More realistic and faithful animation
The Last of Us Part I’s redone animation is the final piece that completes the puzzle, adding subtle but beneficial additions to enhance storytelling.
Escayg cites the example of tear ducts welling up when Ellie and Joel argue about him abandoning her at Tommy’s, or skin flushing during emotional scenes.
“All these animation improvements make the scene stronger,” said Art Director Erick Pangilinan. “Because you are increasing the fidelity of the expression. You’re making more subtle gestures that feel more natural.”
And the animation improvements aren’t restricted to characters. The world sports a greater degree of visual fidelity and detail due to new lighting and animation technology.
“Part of the original creative vision for the first game was not having a very visually dark, dystopian, apocalyptic overall image but emphasizing the beauty of nature reclaiming its territory back,” outlines Art Director Sebastian Gromann. “While the foliage was very limited on PS3, with the power of the PS5, we’re able to have very complex shaders, more complex models, and more fidelity and volume in the foliage to have that feeling of nature reclaiming the city.”
“We’ve got huge improvements there that enabled us to put more polygons in our characters and the environments as well,” Pangilinan adds. “We were able to create more depth because we can put more detail in the more distant environments like the mountains and buildings in addition to the stuff in front of us. That wasn’t possible with the GPU of the PS3.”

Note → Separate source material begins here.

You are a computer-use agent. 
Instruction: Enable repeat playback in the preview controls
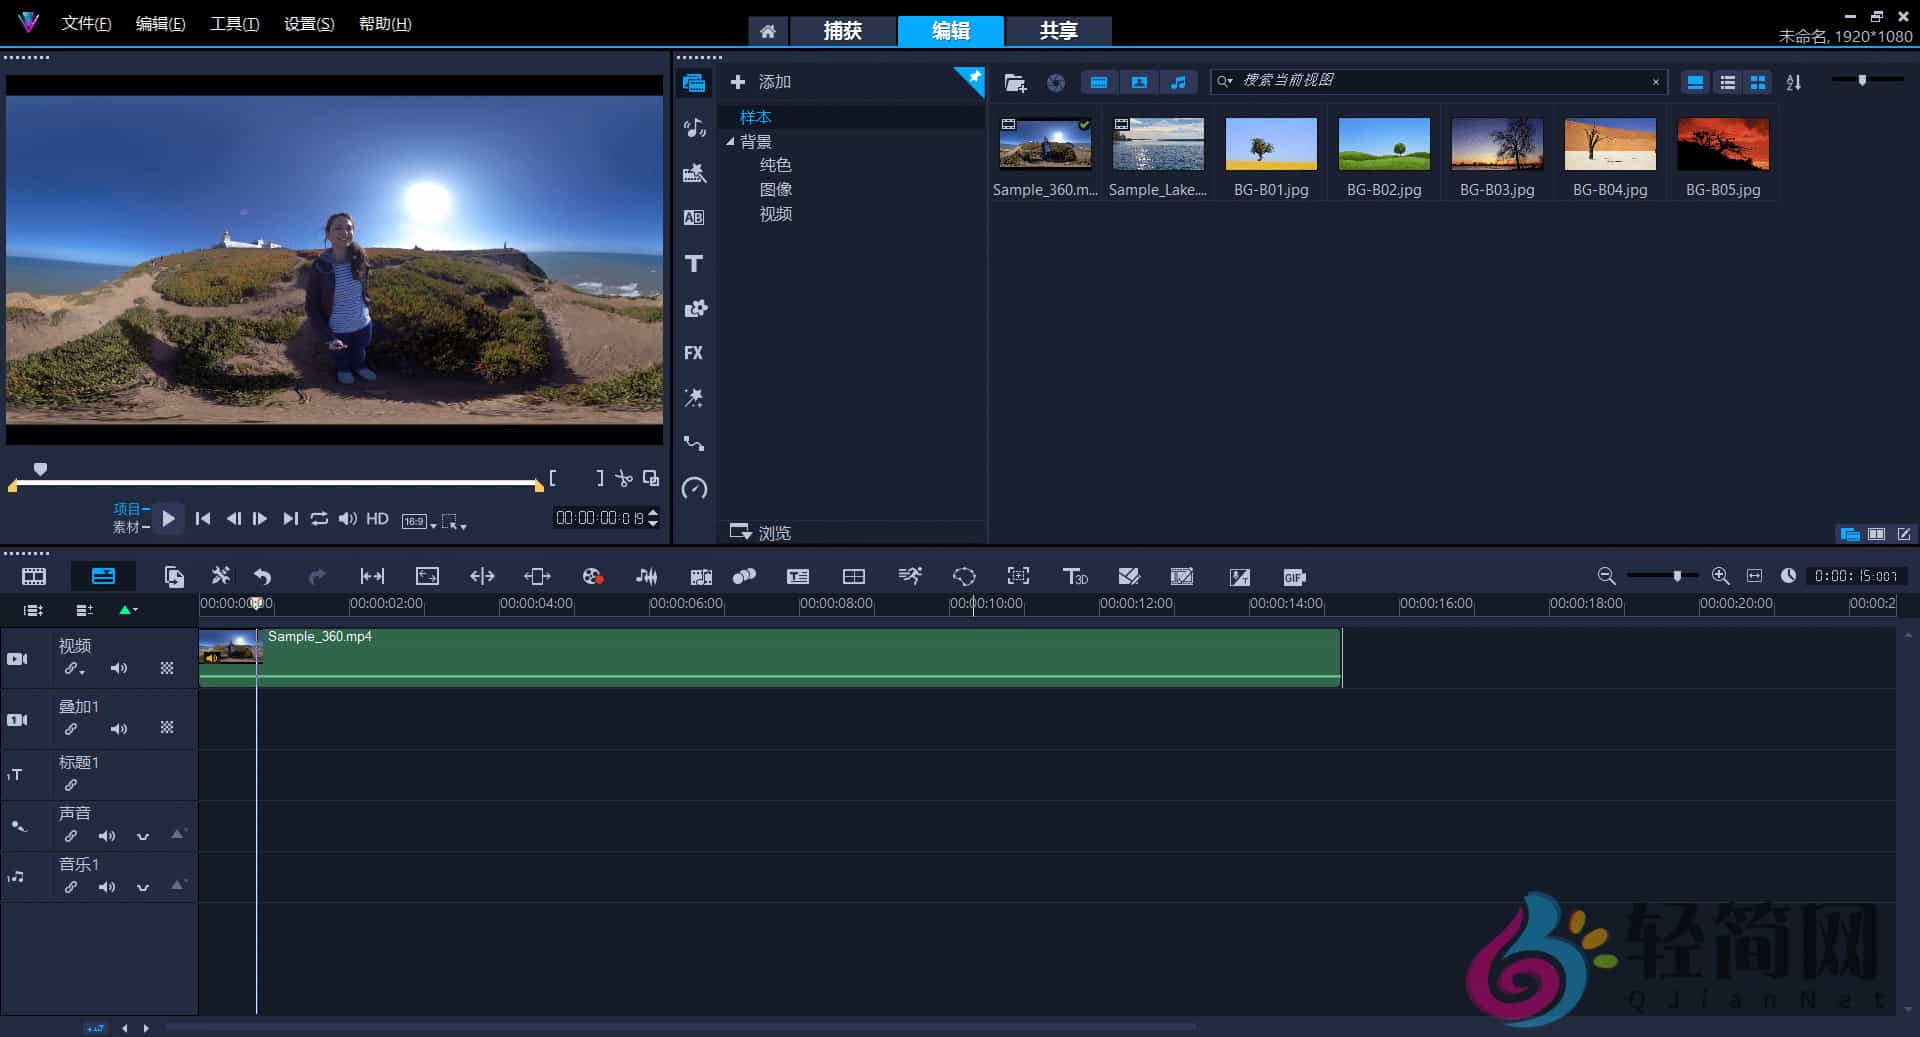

He notes the advantage of hindsight and better technology has led to a breathtaking amount of additional detail, from the visible to the tactile. A more emotionally-charged story and a more immersive gameplay experience. Naughty Dog has committed itself to a body of work that the team is proud of accomplishing and, as Game Director Matthew Gallant concludes, the definitive way to experience the first part of Joel and Ellie’s story, “for old fans, those that just picked up a PS5, those introduced by the upcoming TV series, and anyone else.”
The Last of Us Part I launches September 2 on PS5.